What does a flower need?  It beautifies the world either way, with or without audience, just by existing.

How do I beautify the world simply because I exist?  Why do I evaluate my existence by using audience to validate it?

The irony is that beauty often does create audience — it is, after all, something to behold.

But, truly beautiful things don't need an audience to be beautiful.  Because they are anyway.  

...which may be part of what draws us to it (you know, like a flower).

Wednesday, April 20, 2022

Calmness


Ever noticed...the power of calmness, in your life?

Tuesday, April 19, 2022

Seems To Hang On

Ever noticed...how each season seems to hang on as long as it can, before it finally just relents?

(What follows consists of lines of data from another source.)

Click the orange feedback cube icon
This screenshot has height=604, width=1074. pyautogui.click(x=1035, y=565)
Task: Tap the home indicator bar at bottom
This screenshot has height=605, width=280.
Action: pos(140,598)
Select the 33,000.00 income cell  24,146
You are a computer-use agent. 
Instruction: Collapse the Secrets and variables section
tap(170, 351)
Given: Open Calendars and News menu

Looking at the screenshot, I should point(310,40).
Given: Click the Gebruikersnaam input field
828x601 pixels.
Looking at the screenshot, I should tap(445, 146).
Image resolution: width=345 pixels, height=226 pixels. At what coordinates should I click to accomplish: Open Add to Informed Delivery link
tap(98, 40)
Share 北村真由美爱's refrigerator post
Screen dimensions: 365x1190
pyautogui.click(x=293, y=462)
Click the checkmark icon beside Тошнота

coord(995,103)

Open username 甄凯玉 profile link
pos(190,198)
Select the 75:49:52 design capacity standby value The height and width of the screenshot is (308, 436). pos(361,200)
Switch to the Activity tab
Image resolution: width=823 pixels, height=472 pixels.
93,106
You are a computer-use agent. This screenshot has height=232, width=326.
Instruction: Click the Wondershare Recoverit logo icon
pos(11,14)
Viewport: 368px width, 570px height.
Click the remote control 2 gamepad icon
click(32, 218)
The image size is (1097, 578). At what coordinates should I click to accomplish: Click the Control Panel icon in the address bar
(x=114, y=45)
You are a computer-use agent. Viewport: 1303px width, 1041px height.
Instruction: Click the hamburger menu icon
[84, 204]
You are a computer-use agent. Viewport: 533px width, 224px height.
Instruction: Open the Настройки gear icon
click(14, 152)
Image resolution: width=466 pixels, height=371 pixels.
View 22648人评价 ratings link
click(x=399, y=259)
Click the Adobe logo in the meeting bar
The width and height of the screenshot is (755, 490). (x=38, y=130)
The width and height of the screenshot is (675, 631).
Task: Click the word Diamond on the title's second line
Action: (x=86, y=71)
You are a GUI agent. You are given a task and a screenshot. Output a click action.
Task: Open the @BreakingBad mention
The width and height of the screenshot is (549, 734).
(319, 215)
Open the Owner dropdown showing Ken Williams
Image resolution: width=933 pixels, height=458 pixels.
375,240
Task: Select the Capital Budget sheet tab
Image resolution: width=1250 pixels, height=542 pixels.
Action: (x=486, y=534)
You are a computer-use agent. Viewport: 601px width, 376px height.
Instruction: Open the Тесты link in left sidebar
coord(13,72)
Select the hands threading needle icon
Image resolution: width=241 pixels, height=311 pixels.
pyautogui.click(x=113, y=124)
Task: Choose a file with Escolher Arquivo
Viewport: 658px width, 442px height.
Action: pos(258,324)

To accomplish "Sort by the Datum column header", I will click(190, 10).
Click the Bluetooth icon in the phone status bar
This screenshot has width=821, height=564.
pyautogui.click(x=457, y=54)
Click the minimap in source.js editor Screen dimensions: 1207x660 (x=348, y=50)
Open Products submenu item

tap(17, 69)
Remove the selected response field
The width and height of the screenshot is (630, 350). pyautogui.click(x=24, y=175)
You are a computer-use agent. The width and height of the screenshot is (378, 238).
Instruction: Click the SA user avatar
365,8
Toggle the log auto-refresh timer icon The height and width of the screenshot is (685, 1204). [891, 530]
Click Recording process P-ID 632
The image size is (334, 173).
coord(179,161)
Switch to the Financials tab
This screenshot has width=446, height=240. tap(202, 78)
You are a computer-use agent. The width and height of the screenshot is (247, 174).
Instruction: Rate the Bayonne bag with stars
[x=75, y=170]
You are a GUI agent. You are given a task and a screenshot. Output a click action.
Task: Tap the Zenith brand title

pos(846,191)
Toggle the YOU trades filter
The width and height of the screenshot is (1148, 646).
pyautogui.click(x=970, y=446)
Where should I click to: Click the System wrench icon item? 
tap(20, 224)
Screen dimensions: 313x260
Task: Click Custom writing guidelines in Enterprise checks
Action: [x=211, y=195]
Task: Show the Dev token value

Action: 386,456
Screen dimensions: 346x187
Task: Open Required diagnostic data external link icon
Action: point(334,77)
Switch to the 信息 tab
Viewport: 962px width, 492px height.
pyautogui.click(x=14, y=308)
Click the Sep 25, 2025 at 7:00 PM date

This can often be similar to how we live our lives — what are we holding onto?

Monday, April 18, 2022

Something Altered

Ever noticed...how do things feel the day after Easter? 

Something has been altered; but, we are so quickly back to our routines, to so much sameness.  How do we hold both of these realities...at the simultaneously?

If nothing else, Easter expands our imagination

Perhaps God awakens us with surprise.



Let him Easter in us, be a dayspring to the dimness of us.

-- Gerard Manley Hopkins

Sunday, April 17, 2022

Easter: We Are Led...By the Presence of Jesus

If we, who would be his disciples, recall the night before he died, we are led to a table, from a table to a garden, from a garden to a courtyard, from a courtyard to a hill, from a hill to a grave, from a grave to life. The table holds the self-gift of his very flesh and blood; the garden is watered by his tears and blood; and the cross holds him, even as the One whom he knows and loves lifts him up from the grave to release him into the surprise of hope and life. 

-- M. Shawn Copeland


The Eucharist “is not a prize for the perfect”, but rather “a gift of the presence of Jesus in the church.”

-- Pope Francis

Cherry Blossoms at a Tea Plantation


Beauty, color, and order — just a few of the wonders of Resurrection Day!

Saturday, April 16, 2022

Solidarity vs Equality

Jesus’ state was divine, yet he did not cling to equality with God, but he emptied himself. 

-- Philippians 2:6–7


Most consider that this was originally a hymn sung in the early Christian community. 

The hymn from Philippians artistically, honestly, yet boldly describes ... the great self-emptying or kenosis that we call the Incarnation and ends with the Crucifixion. It brilliantly connects the two mysteries as one movement, down, down, down into the enfleshment of creation, into humanity’s depths and sadness, and into a final identification with those at the very bottom (“took the form of a slave,” Philippians 2:7). Jesus represents God’s total solidarity with, and even love of, the human situation, as if to say, “nothing human is abhorrent to me.” God, if Jesus is right, has chosen to descend—in almost total counterpoint with our humanity that is always trying to climb, achieve, perform, and prove itself.  

This hymn says that Jesus leaves the ascent to God, in God’s way, and in God’s time. Most of us understandably start the journey assuming that God is “up there,” and our job is to transcend this world to find “him.” We spend so much time trying to get “up there,” we miss that God’s big leap in Jesus was to come “down here.” What freedom! And it happens better than any could have expected. “Because of this, God lifted him up” (Philippians 2:9). We call the “lifting up” resurrection or ascension. Jesus is set as the human blueprint, the standard in the sky, the oh-so-hopeful pattern of divine transformation.  

Trust the down, and God will take care of the up. This leaves humanity in solidarity with the life cycle, but also with one another, with no need to create success stories for ourselves or to create failure stories for others. Humanity in Jesus is free to be human and soulful instead of any false climbing into “Spirit.” This was supposed to change everything, and I trust it still will.